Mar 29 20:20:03 vdr kernel: [119370.230650] <intr> xhci_dbg_trace:31: xhci_hcd 0000:00:00.0: Successful Set TR Deq Ptr cmd, deq = @2ae36c5a0
Mar 29 20:20:03 vdr kernel: [119370.230700] <intr> xhci_dbg_trace:31: xhci_hcd 0000:00:00.0: Removing canceled TD starting at 0x2ae36c5a0 (dma).
Mar 29 20:20:03 vdr kernel: [119370.230705] <intr> xhci_dbg_trace:31: xhci_hcd 0000:00:00.0: Finding endpoint context
Mar 29 20:20:03 vdr kernel: [119370.230710] <intr> xhci_dbg_trace:31: xhci_hcd 0000:00:00.0: Cycle state = 0x0
Mar 29 20:20:03 vdr kernel: [119370.230715] <intr> xhci_dbg_trace:31: xhci_hcd 0000:00:00.0: New dequeue segment = 00000000573583cc (virtual)
Mar 29 20:20:03 vdr kernel: [119370.230719] <intr> xhci_dbg_trace:31: xhci_hcd 0000:00:00.0: New dequeue pointer = 0x2ae36c5b0 (DMA)
Mar 29 20:20:03 vdr kernel: [119370.230725] <intr> xhci_dbg_trace:31: xhci_hcd 0000:00:00.0: Set TR Deq Ptr cmd, new deq seg = 00000000573583cc (0x2ae36c000 dma), new deq ptr = 0000000050070757 (0x2ae36c5b0 dma), new cycle = 0
Mar 29 20:20:03 vdr kernel: [119370.230730] <intr> xhci_ring_cmd_db:282: xhci_hcd 0000:00:00.0: // Ding dong!
Mar 29 20:20:03 vdr kernel: [119370.230798] [27868] xhci_dbg_trace:31: xhci_hcd 0000:00:00.0: Cancel URB 00000000588cca08, dev 2, ep 0x82, starting at offset 0x2ae36c5b0
Mar 29 20:20:03 vdr kernel: [119370.230805] [27868] xhci_ring_cmd_db:282: xhci_hcd 0000:00:00.0: // Ding dong!
Mar 29 20:20:03 vdr kernel: [119370.230816] <intr> xhci_dbg_trace:31: xhci_hcd 0000:00:00.0: Successful Set TR Deq Ptr cmd, deq = @2ae36c5b0
Mar 29 20:20:03 vdr kernel: [119370.230865] <intr> xhci_dbg_trace:31: xhci_hcd 0000:00:00.0: Removing canceled TD starting at 0x2ae36c5b0 (dma).
Mar 29 20:20:03 vdr kernel: [119370.230870] <intr> xhci_dbg_trace:31: xhci_hcd 0000:00:00.0: Finding endpoint context
Mar 29 20:20:03 vdr kernel: [119370.230874] <intr> xhci_dbg_trace:31: xhci_hcd 0000:00:00.0: Cycle state = 0x0
Mar 29 20:...

Read more...

Guilherme G. Piccoli (gpiccoli) wrote :

Thanks a lot Imperia! It's indeed the same PCI adapter, and it's even better you're running an upstream kernel like this.

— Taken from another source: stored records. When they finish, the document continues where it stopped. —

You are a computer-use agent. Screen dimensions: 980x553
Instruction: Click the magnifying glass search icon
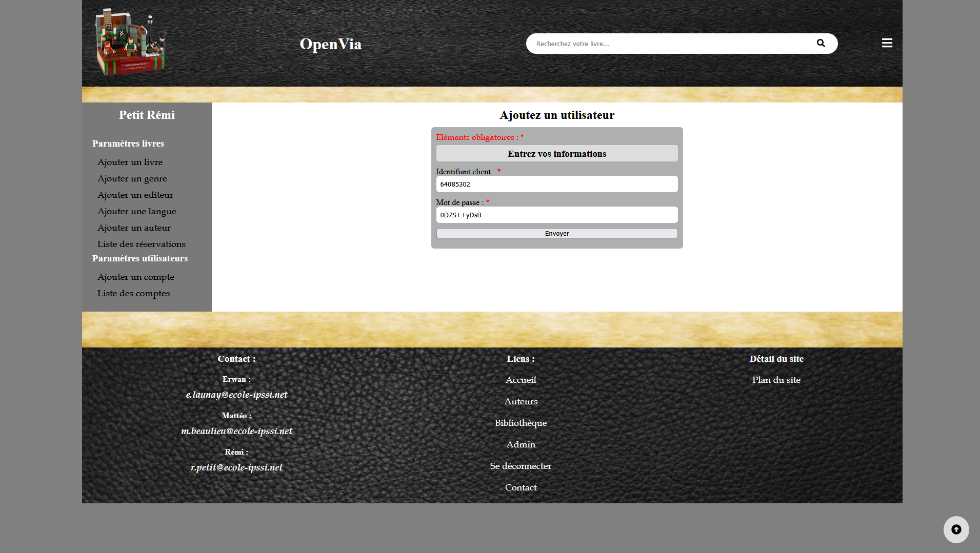[x=821, y=44]
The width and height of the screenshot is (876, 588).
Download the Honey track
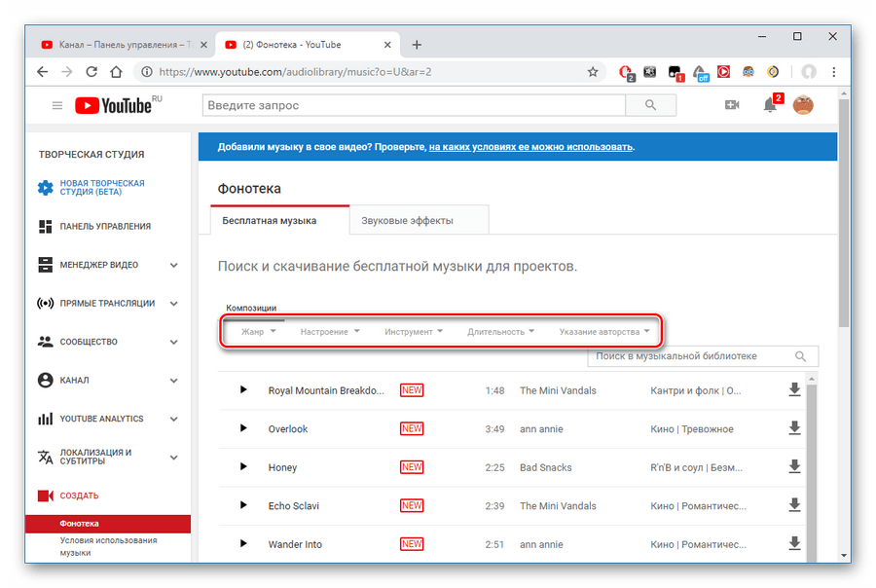click(794, 467)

I'll analyze your logs in order to match with the ones I have here.
I might need some xhci traces to understand the TRBs operations (like the enqueue and completion of TRBs). I'll comment here in case I need it.

Cheers,

Guilherme

imperia (imperia777) wrote :

echo xhci-hcd >> /sys/kernel/debug/tracing/set_event
(tail -F -n0 /var/log/kern.log &) | grep -q "TRB DMA"
cp /var/log/kern.log /home/imperia/log1.log

Is this correct command to get traces?
I will run it in advance.

Somebody told me to run this before when I was looking for help.

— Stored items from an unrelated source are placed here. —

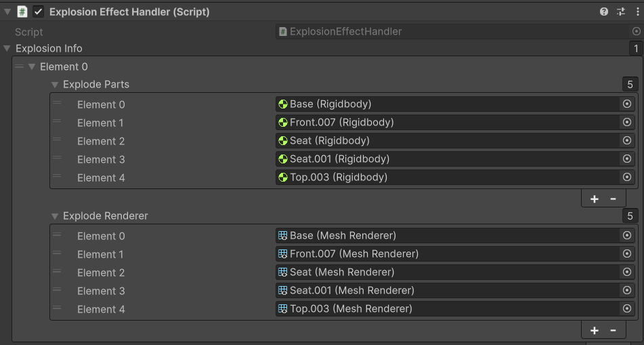This screenshot has height=345, width=644.
Task: Open the component three-dot context menu
Action: [x=637, y=12]
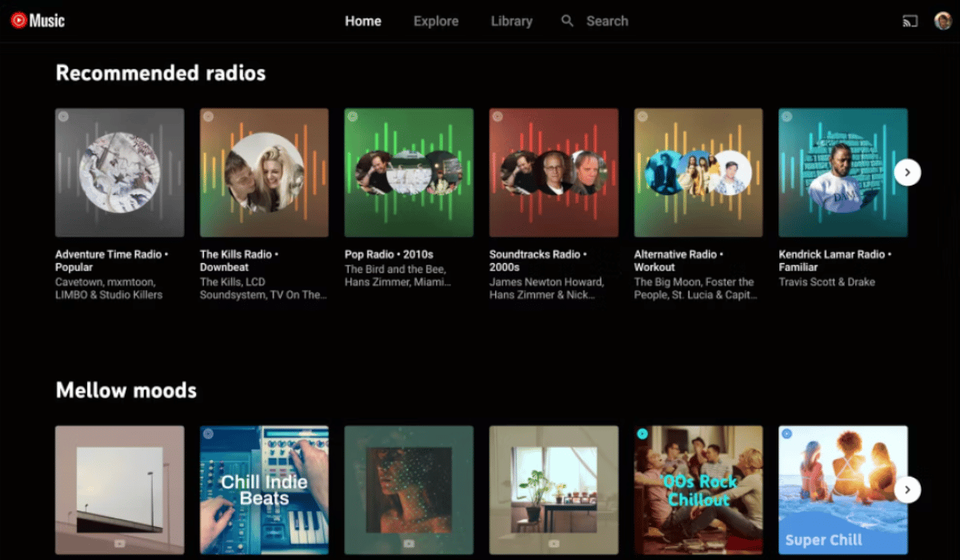Click the small badge icon on 00s Rock Chillout
Viewport: 960px width, 560px height.
[642, 434]
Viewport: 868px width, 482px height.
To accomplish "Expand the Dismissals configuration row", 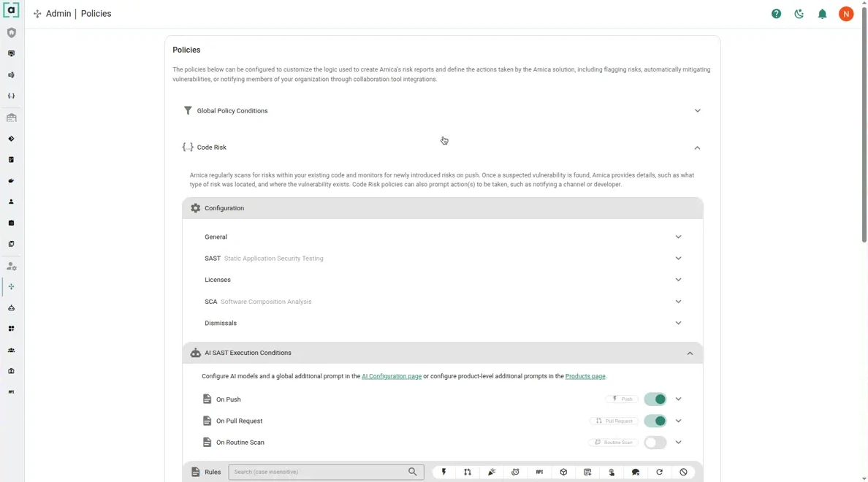I will [x=678, y=323].
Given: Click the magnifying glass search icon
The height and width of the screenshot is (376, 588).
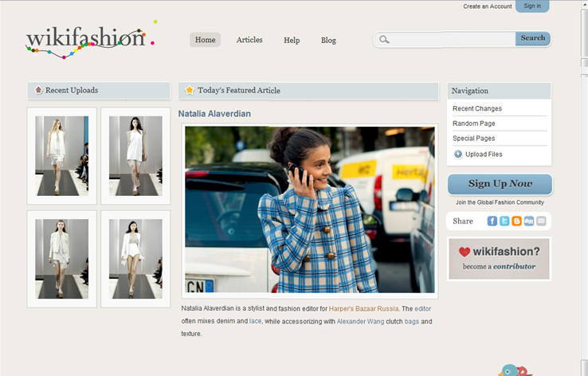Looking at the screenshot, I should [x=385, y=39].
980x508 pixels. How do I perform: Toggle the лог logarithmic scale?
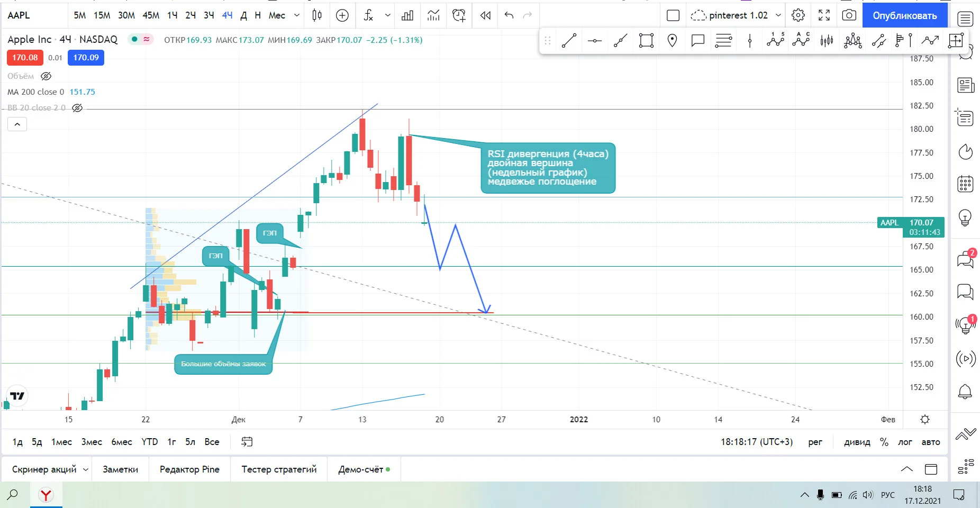[905, 442]

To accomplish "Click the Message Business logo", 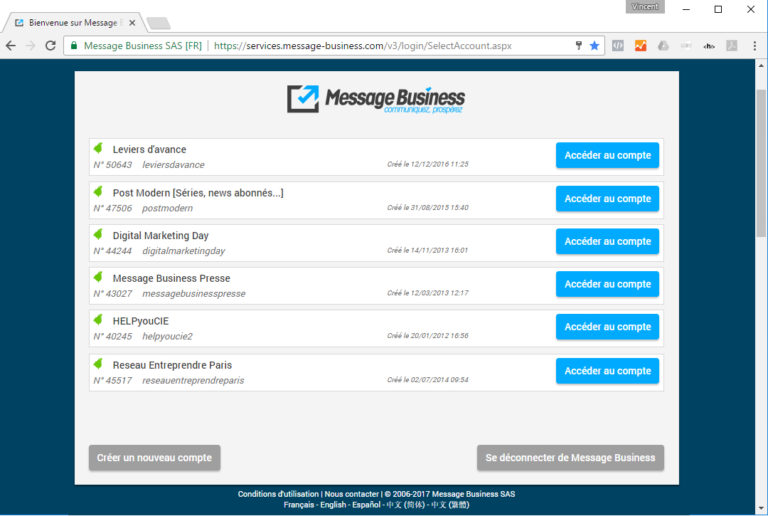I will [376, 99].
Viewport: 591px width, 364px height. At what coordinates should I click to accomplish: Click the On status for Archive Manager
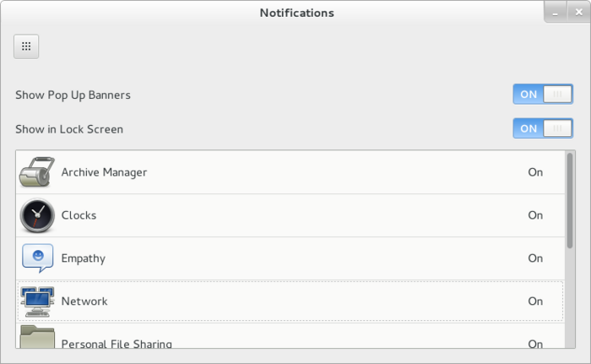click(x=535, y=172)
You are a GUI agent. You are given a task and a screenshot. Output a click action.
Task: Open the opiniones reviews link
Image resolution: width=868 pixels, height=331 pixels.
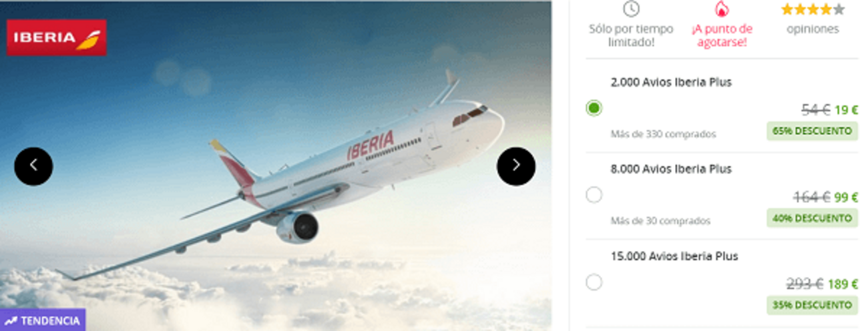(x=813, y=29)
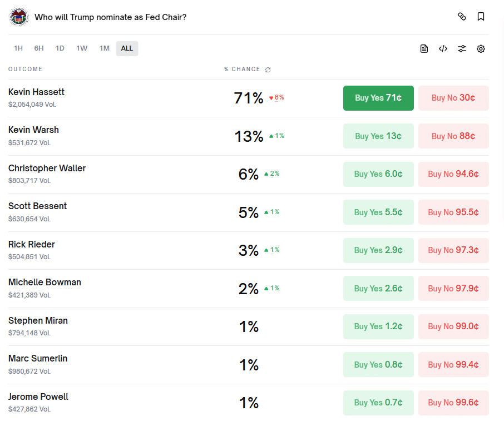Click the 6% red change indicator
The width and height of the screenshot is (504, 421).
point(276,97)
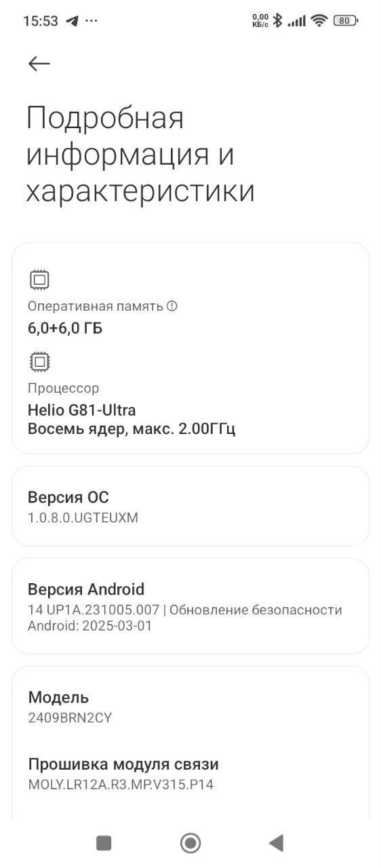Tap the 15:53 clock in status bar
This screenshot has width=381, height=868.
click(x=41, y=20)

BTW did you download the full logs so I can remove it from web page?

I will can provide ssh access to box affected if needed.

Guilherme G. Piccoli (gpiccoli) wrote :

Wow Imperia, you're being really helpful here, thank you very much!

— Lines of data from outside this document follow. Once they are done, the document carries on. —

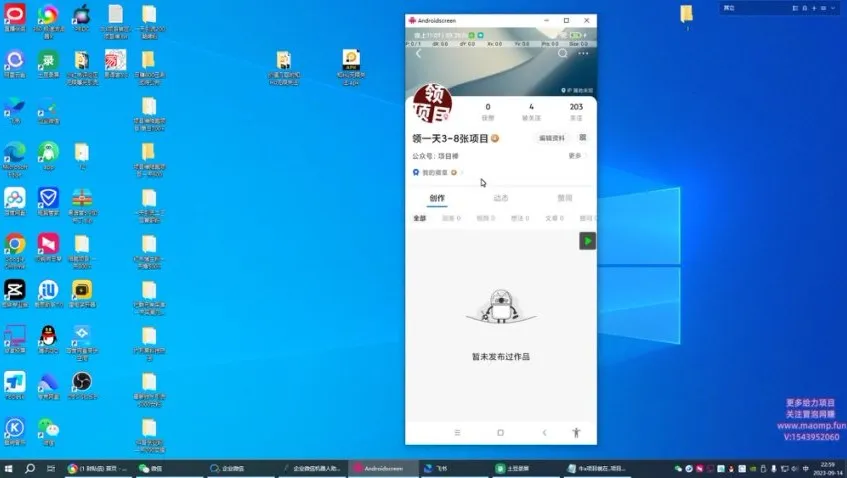Image resolution: width=847 pixels, height=478 pixels.
Task: Tap the search magnifier in the profile header
Action: 562,54
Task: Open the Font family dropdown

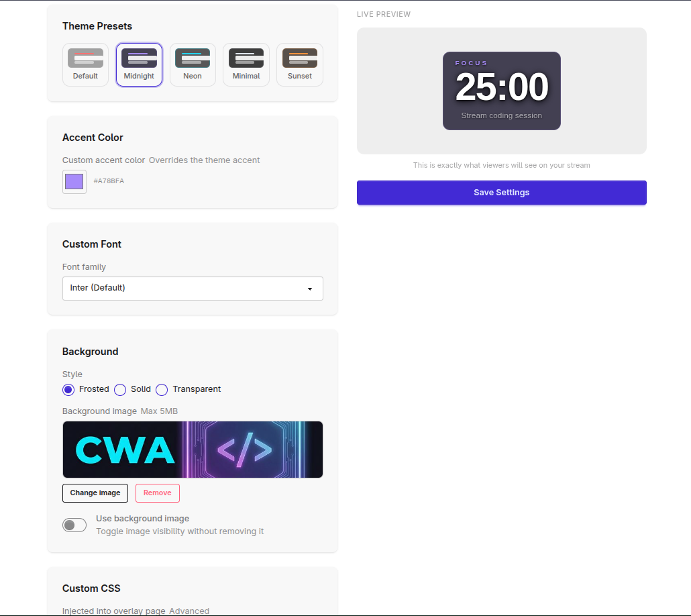Action: click(x=193, y=289)
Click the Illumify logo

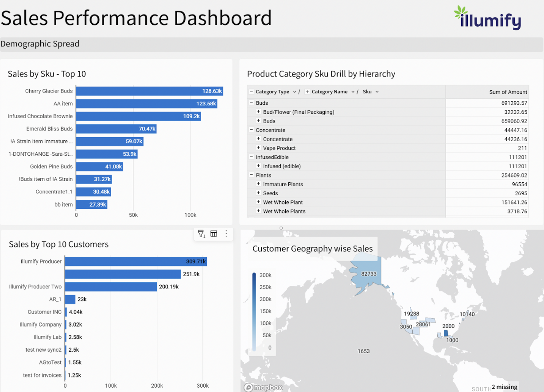point(488,19)
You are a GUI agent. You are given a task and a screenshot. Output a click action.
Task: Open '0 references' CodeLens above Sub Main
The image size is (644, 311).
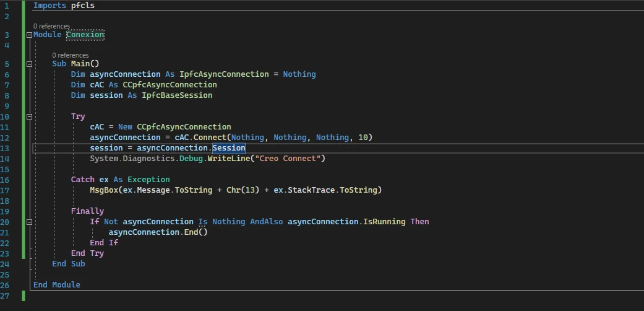[71, 55]

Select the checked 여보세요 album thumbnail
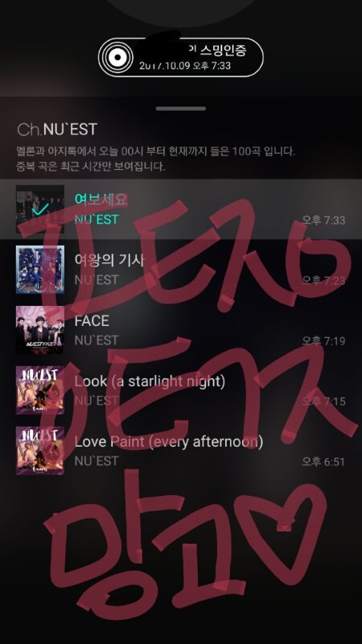[x=40, y=209]
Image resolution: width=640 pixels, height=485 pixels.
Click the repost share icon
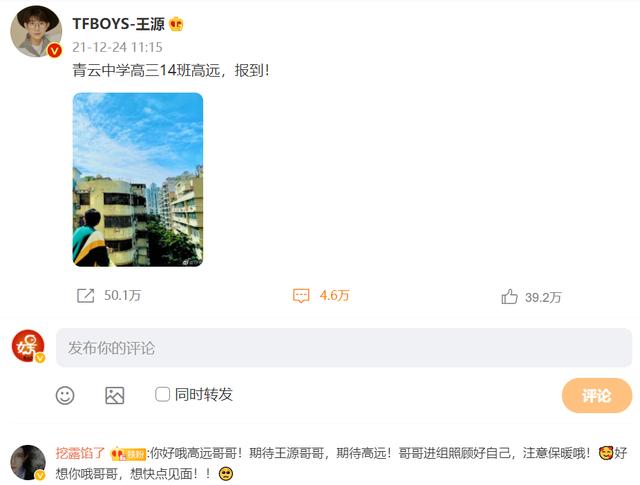pos(86,296)
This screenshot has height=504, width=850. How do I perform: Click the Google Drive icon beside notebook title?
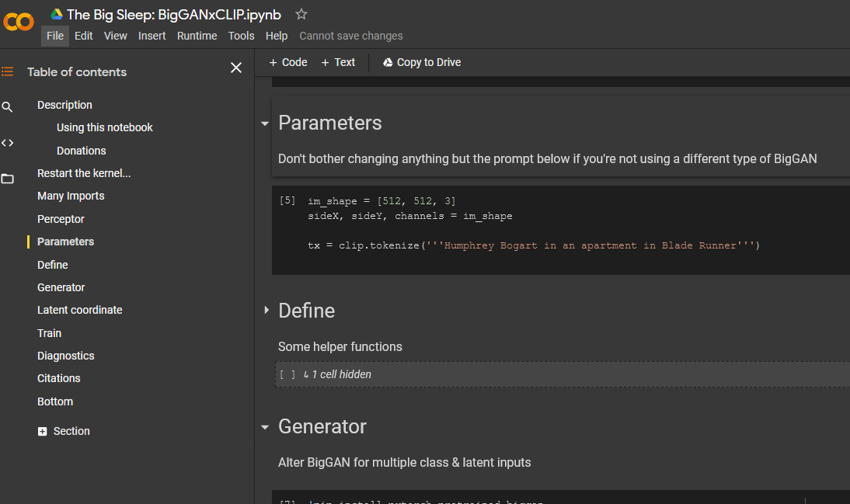57,14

To enable traces, these are the instructions I've provided to other people affected so far:

0) Reboot the machine in order to put it in a consistent state;
1) echo "module xhci_hcd +flpt" > /sys/kernel/debug/dynamic_debug/control
2) echo nop > /sys/kernel/debug/tracing/current_tracer
3) echo 81920 > /sys/kernel/debug/tracing/buffer_size_kb
4) echo 0 > /sys/kernel/debug/tracing/trace
5) echo 1 > /sys/kernel/debug/tracing/tracing_on
6) echo 1 > /sys/kernel/debug/tracing/events/xhci-hcd/enable

After reproduce the issue, you should collect /sys/kernel/debug/tracing/trace. Problem is that the file might be huge, much larger than the kernel log you provided for instance.

About the SSH access, I'm interested in getting it next week, if it doesn't annoy you too much. It'll be really helpful, but I might need to reboot the machine.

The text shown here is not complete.